Projekt2020 ? Que cela signifie-t-il ?

Le but du Projekt2020 de la Fédération suisse de Rink-Hockey est assez simple :

Amener l’équipe Suisse féminine de Rink-Hockey dans les 4 premières nations européennes à l’horizon 2020 !

Sportivement parlant il s’agit d’un projet ambitieux. Notre équipe nationale féminine a clairement progressé ces dernières années pour se retrouver actuellement aux env de la 7-8 place mondiale. Mais comment faire pour passer un cap supplémentaire ?

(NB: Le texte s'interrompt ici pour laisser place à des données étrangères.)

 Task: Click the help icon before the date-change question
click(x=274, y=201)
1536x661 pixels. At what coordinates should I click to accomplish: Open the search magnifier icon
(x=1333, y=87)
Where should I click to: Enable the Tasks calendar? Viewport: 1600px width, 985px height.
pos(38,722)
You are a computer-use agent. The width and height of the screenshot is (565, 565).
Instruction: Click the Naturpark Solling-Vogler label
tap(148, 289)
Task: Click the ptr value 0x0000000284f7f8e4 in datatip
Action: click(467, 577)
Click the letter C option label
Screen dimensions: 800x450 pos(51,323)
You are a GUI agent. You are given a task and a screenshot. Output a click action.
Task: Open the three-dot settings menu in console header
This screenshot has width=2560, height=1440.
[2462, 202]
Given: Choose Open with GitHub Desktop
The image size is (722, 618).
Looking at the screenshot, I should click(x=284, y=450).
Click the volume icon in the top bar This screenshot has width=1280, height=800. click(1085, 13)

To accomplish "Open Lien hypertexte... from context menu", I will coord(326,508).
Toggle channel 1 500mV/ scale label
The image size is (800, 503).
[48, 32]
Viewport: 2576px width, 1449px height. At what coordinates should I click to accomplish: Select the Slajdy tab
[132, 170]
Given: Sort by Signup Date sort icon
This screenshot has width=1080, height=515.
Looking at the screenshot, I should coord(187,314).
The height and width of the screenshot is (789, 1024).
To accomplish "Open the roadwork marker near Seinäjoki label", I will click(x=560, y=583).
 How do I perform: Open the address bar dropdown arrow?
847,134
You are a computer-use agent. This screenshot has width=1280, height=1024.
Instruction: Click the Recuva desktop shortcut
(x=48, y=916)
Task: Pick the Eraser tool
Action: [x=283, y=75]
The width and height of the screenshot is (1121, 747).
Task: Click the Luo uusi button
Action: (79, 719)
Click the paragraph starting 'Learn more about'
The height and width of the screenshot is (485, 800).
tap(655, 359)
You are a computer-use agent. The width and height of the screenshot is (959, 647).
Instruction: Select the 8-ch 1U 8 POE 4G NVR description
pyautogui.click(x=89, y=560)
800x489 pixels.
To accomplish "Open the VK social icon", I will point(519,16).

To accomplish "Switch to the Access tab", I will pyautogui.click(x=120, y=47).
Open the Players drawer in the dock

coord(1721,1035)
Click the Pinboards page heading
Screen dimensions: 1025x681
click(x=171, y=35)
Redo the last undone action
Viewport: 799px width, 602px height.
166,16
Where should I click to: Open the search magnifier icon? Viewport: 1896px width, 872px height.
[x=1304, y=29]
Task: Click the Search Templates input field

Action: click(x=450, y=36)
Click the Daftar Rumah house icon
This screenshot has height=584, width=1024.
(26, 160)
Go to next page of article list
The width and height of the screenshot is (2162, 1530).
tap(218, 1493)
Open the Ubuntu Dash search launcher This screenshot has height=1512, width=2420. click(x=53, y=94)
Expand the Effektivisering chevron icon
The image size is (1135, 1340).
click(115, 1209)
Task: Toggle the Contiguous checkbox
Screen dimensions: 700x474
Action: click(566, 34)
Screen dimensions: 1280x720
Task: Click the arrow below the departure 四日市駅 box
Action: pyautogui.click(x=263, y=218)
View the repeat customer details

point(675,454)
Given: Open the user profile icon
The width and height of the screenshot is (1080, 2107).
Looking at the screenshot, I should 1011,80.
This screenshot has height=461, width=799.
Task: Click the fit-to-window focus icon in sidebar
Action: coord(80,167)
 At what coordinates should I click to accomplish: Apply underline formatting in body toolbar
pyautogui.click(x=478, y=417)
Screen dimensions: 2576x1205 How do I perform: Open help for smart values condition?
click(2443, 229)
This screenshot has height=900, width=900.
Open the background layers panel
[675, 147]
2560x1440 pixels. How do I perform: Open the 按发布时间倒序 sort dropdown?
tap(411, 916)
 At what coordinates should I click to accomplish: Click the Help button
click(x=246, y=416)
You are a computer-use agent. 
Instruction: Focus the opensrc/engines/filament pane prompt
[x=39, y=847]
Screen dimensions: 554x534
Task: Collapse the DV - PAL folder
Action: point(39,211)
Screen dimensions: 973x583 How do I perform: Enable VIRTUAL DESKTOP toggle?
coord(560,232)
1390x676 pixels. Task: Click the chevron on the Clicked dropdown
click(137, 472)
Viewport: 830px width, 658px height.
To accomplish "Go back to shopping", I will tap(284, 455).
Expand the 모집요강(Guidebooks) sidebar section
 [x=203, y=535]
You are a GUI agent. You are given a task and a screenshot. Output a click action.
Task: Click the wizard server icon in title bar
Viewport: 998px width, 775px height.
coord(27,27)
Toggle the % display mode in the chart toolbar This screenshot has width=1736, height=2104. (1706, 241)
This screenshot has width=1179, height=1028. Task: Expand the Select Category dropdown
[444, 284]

La Fédération a décidé de créer une équipe nationale M17 et de l’incorporer au Championnat Suisse féminin. Cette équipe se compose de jeunes joueuses de tous horizons, en fonction de l’adversaire. Pourquoi en fonction de l’adversaire ? Pour la simple et bonne raison que le nombre de joueuses suisses pratiquant le Rink Hockey est limité et qu’il n’est pas rare de voir jouer ces jeunes filles dans les équipes participant déjà au championnat suisse dans leur club. Pour les clubs n’ayant pas d’équipe féminine, les joueuses s’entraînent et jouent avec les garçons, ceci jusqu’à la catégorie M17 en club, et sont sélectionnées avec cette équipe en fonction des besoins. Cela permet à des joueuses comme Julie Becker de se frotter à des joueuses féminines et de créer des liens avec les autres joueuses. Vous suivez ?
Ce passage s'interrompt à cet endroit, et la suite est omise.